Saturday 17 March 2018

Builder tried to charge well-known businessman Charlie Chawke 13 times actual bill

Businessman Charlie Chawke. Photo: Frank McGrath
Businessman Charlie Chawke. Photo: Frank McGrath

Tim Healy

A company that claimed it was owed 13 times more money than what it later conceded it was due from businessman Charlie Chawke has had its High Court claim dismissed.

The court heard WL Construction had claimed that up to €370,000 was owed to it for works to Mr Chawke's Lord Lucan pub - but later conceded that the value of its claim was no more than €28,691.

Justice Séamus Noonan dismissed the company's claim on grounds including "deliberate dishonesty" on its part.

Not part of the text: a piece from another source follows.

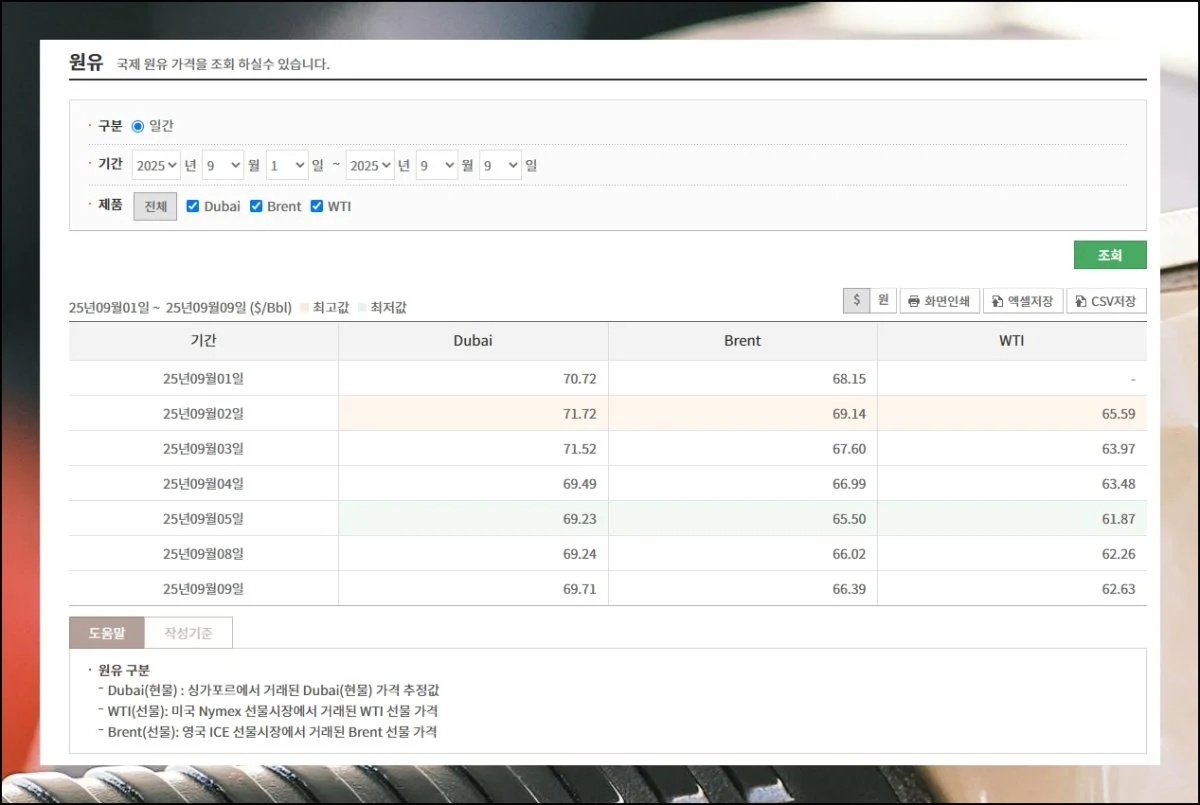Select the 도움말 tab
The image size is (1200, 805).
tap(107, 633)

WL Construction (WL) Ltd had presented some 14 versions, ranging in value from some €28,691 to €370,892, with most of those advanced after it brought its court case, the judge said.

The Lord Lucan Pub in Lucan. Picture:
The Lord Lucan Pub in Lucan. Picture:

The claim was for sums allegedly outstanding for renovation and extension works to the Lord Lucan pub in Lucan, which were completed at the end of 2006.

Mr Chawke and Edward Joseph Bohan, co-owners of the pub, disputed that any monies were due.

It was conceded on behalf of the company during a 28-day court hearing earlier this year that the value of its claim was €28,691.

The court was told payments of some €700,000 had been made to WL for the works and the owners disputed that any further monies were due. Both sides also disputed the nature of the contract documents.

In his judgment, Mr Justice Noonan granted an application by the owners to strike out WL's claim after finding no prima facie claim had been made out and there was "deliberate dishonesty" in how it was prosecuted.

The strike-out order was sought at the end of the company's case and before the defendants went into evidence.

The entire claim was tainted by the "lies and dishonesty" of William Loughnane, principal of WL, who falsified invoices as part of an effort to deceive the defendants and advance a fraudulent claim, the judge held, adding that Mr Loughnane's evidence was "grossly dishonest".